By Oaken Barb Healthy Food,Hiking and Outdoors,PayBAK Make sure you get enough Protein

Make sure you get enough Protein

Oh, I hear this from doctors all the time. Whether it is about trying out a new diet, or preparing for a hike or camping trip, or a routine checkup, the warning is always there. You know what I don’t hear, like, ever? HOW to make sure you get enough protein. Well, I accidentally found that out, and, there is a frikkin formula!!

Here’s the protein intake formula – expressed in three different ways – followed by examples for a 250 lb male and 150 lb female:

The Protein Formula

1.2–1.6 g/kg/day → 0.544–0.726 g/lb/day → 0.019–0.026 oz/lb/day
(1 gram = 0.035274 oz; 1 kg = 2.20462 lb, 1 oz = 28.34952 gram, 1 lb = .454 kg)

Grams per kilogram per day, grams per pound per day and ounces per pound per day.

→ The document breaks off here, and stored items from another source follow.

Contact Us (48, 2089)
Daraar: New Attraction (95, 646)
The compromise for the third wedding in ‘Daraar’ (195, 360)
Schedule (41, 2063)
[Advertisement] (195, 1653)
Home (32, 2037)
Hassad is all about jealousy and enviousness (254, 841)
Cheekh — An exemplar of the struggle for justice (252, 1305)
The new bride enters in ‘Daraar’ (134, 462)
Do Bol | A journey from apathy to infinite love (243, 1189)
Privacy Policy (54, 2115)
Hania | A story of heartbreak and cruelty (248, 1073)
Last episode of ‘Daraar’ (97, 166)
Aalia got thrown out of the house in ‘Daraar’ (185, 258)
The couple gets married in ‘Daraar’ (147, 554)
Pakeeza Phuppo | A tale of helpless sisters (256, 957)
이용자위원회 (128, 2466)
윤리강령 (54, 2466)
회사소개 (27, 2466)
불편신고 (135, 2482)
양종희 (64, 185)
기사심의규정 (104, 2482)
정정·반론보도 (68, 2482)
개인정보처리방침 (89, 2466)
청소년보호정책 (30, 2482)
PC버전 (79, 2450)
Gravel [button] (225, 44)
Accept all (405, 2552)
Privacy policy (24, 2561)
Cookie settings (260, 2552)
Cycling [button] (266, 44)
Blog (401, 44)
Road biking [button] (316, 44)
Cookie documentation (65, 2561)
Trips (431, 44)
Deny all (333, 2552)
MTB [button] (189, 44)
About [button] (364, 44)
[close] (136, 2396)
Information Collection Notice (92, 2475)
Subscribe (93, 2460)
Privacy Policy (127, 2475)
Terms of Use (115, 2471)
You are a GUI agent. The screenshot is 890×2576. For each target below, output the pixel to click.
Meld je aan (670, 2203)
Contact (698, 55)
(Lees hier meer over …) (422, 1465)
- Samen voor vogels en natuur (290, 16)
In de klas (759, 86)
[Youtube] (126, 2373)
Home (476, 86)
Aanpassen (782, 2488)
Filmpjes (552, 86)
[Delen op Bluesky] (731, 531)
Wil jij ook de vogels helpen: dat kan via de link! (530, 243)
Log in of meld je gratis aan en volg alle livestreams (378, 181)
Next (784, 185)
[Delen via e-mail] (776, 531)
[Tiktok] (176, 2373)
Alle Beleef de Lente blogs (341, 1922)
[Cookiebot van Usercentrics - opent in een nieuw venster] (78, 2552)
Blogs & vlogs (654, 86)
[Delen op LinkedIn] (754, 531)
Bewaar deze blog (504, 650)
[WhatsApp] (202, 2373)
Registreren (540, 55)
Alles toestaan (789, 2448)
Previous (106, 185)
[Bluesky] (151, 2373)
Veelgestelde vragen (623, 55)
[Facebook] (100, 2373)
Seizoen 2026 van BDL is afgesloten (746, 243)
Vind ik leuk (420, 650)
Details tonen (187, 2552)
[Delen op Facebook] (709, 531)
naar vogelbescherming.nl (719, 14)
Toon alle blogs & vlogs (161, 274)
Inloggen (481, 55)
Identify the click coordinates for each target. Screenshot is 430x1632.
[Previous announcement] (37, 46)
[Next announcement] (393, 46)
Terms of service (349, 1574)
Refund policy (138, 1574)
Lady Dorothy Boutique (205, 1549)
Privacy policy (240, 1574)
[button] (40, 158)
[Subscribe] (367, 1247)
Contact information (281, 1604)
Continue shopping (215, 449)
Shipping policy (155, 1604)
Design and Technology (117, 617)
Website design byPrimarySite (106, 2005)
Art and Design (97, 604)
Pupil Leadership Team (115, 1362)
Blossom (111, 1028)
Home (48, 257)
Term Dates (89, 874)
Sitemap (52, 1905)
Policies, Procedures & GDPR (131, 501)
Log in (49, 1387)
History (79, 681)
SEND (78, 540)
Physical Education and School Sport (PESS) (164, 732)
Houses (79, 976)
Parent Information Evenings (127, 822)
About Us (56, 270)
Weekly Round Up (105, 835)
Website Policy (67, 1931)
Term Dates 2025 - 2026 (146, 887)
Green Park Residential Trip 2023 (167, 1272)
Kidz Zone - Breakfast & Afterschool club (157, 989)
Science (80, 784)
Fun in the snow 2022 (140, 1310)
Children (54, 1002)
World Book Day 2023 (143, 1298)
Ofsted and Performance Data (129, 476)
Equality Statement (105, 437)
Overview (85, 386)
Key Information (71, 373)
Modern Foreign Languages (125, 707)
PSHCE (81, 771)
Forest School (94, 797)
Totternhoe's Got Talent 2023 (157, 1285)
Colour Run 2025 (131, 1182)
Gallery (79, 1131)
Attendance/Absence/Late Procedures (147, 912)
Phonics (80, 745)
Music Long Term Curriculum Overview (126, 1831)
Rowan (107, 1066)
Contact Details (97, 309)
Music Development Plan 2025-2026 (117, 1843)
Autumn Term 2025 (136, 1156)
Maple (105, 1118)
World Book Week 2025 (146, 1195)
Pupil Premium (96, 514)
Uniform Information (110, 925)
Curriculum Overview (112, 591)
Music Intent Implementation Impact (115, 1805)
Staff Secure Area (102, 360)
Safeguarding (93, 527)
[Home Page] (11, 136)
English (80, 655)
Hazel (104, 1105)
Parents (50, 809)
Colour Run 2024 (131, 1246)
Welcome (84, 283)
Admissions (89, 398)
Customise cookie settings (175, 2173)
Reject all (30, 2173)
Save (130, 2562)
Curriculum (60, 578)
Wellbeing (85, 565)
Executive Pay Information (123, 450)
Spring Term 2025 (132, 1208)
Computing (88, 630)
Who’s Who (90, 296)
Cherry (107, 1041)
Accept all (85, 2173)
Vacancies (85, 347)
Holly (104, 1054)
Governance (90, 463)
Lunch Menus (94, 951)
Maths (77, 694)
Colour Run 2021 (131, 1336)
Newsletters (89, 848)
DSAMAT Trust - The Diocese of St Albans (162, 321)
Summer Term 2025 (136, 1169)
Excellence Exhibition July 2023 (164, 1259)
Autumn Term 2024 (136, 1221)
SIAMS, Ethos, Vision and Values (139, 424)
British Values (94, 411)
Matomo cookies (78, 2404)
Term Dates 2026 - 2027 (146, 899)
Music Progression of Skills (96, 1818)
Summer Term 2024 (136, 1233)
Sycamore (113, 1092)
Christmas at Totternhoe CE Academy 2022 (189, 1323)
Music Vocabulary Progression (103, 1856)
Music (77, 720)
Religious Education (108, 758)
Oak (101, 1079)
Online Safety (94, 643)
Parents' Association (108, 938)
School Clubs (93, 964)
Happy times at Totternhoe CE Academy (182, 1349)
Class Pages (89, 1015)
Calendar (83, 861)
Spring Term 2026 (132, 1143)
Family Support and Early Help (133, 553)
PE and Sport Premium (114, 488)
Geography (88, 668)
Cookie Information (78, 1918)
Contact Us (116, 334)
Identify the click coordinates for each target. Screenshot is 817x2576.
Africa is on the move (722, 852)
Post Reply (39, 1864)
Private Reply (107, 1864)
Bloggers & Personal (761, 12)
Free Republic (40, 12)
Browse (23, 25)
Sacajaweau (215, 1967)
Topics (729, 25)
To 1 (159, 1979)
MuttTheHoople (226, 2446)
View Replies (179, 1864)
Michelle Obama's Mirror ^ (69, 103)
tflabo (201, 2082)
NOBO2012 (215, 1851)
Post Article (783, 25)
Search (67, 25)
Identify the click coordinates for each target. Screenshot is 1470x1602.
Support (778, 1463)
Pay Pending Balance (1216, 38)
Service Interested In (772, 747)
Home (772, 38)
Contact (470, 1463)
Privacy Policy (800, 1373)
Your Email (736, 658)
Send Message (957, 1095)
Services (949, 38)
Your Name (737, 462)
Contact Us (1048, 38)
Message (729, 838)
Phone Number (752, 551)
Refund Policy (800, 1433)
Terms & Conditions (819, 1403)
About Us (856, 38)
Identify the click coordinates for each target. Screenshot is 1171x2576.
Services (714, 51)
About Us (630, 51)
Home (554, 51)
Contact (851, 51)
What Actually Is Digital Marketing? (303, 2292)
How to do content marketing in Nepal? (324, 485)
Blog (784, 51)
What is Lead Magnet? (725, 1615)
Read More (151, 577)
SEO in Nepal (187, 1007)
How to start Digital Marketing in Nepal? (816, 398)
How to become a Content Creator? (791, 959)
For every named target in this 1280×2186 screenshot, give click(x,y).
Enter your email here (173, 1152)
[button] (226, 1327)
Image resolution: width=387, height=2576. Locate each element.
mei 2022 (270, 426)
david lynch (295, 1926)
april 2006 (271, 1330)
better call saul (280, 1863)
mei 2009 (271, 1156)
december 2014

Simplified for Practical Use:
0.02–0.025 oz of protein per pound of body weight daily
or, 0.55-0.72 g of protein per pound of body weight daily

Example Calculations

250 lb Male

  • Lower Range: 250 lb × 0.02 oz/lb = 5 oz/day
    (≈136 grams)
  • Upper Range: 250 lb × 0.025 oz/lb = 6.25 oz/day
    (≈177 grams)

Sources:

  • 5 oz ≈ 1.5 chicken breasts (8 oz raw = ~5.5 oz cooked)
  • 6.25 oz ≈ 2 cups of cooked lentils + 1 salmon fillet

150 lb Woman

  • Lower Range: 150 lb × 0.02 oz/lb = 3 oz/day
    (≈85 grams)
  • Upper Range: 150 lb × 0.025 oz/lb = 3.75 oz/day
    (≈106 grams)

Sources:

  • 3 oz ≈ 1 Greek yogurt (17g) + 1 chicken thigh (26g) + 1 scoop whey (24g)
  • 3.75 oz ≈ 2 eggs (12g) + 1 tuna can (30g) + ½ cup edamame (17g)

Key Notes

  • These ranges assume sedentary to moderately active individuals. Athletes may need up to 0.03 oz/lb/day (1.8 g/kg).
  • Use a food scale for accuracy – cooked meat loses ~25% of its raw weight in water.
  • For bone/muscle preservation, pair with resistance training and calcium-rich foods (e.g., dairy, leafy greens).

Always consult a dietitian for personalized plans, especially with rapid weight loss (≥2 lbs/week).

So, the way to make sure you get enough protein, is to do the calculation and add up your protein intake for the day for maybe a week – and if you don’t make your number (130 grams per day for me, currently), do a protein shake or something to make up for the lacking intake.